'''

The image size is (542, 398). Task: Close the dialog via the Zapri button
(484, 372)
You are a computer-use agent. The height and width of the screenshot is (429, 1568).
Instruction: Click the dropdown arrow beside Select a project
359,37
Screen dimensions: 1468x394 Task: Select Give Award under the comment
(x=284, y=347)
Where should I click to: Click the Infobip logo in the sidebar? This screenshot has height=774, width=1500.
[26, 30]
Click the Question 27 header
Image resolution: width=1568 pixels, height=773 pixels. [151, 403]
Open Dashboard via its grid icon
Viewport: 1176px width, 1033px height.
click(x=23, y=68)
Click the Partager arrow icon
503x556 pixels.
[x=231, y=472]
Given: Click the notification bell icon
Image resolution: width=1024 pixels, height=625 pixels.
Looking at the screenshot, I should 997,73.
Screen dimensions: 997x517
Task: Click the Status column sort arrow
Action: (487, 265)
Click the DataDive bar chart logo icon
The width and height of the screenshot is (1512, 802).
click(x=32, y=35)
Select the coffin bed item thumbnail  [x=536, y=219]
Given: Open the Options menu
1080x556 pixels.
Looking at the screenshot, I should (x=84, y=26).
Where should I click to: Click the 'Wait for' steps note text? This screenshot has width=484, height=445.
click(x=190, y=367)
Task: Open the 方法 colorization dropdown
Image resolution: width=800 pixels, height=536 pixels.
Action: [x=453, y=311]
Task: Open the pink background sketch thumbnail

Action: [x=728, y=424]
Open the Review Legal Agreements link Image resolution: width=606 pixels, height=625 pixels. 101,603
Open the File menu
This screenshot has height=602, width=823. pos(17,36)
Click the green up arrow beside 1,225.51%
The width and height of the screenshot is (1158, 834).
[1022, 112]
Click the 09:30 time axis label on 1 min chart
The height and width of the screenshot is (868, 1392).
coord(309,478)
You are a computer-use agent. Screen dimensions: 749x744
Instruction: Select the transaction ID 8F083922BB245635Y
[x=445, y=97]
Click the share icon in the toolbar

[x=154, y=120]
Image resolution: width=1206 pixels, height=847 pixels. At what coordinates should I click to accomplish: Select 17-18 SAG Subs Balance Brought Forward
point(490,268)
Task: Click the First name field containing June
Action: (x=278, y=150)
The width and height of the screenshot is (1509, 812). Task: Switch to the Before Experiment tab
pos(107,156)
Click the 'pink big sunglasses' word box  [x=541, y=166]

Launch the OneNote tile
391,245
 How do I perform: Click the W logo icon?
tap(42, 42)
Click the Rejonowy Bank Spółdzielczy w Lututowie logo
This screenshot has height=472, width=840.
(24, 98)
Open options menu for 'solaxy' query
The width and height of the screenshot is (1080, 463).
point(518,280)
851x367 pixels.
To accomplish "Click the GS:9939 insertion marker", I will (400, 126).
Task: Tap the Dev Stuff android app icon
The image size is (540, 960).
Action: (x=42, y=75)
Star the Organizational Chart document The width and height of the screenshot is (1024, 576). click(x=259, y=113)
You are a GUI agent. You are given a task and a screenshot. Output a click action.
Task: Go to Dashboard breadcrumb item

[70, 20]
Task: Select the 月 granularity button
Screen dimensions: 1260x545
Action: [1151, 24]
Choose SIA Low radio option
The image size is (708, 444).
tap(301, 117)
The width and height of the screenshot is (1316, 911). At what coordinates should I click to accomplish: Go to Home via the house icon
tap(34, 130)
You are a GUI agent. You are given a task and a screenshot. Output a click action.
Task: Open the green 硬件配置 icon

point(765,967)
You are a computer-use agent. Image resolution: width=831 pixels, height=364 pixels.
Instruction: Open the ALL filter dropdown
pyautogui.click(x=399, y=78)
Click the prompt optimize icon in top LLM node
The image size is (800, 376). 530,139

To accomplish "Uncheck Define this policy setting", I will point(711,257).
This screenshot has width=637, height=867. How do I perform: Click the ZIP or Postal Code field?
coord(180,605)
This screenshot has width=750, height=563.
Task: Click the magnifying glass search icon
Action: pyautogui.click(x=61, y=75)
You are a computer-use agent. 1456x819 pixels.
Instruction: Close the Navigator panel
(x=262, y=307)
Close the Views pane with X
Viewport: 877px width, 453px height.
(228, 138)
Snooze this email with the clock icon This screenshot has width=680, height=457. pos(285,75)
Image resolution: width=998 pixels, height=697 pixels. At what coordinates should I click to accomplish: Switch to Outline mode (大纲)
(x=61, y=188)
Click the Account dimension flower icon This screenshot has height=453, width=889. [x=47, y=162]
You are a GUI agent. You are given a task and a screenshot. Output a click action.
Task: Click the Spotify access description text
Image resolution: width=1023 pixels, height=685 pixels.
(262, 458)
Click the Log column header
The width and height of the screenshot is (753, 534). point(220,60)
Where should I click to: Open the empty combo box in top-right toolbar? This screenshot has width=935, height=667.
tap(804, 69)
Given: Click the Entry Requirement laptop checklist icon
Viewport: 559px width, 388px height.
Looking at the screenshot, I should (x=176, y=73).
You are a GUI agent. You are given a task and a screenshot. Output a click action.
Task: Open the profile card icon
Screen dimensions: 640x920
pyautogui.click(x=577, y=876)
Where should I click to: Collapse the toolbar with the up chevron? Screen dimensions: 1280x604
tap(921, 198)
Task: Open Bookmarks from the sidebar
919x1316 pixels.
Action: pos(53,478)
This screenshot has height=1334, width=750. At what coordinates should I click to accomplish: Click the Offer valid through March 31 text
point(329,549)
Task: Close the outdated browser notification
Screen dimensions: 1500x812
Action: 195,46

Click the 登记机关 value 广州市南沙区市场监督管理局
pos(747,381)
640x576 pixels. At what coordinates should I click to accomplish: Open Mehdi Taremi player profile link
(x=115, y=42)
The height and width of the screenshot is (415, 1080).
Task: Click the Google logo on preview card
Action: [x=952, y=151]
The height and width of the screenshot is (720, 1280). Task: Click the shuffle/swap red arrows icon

'''

• **WHAT TO DO**: Among the records above, which lines hold the word "will"? Copy each one.

• **EXERCISE RESPONSE**:
To accomplish "Click the GS:9939 insertion marker", I will (400, 126).
To accomplish "Uncheck Define this policy setting", I will point(711,257).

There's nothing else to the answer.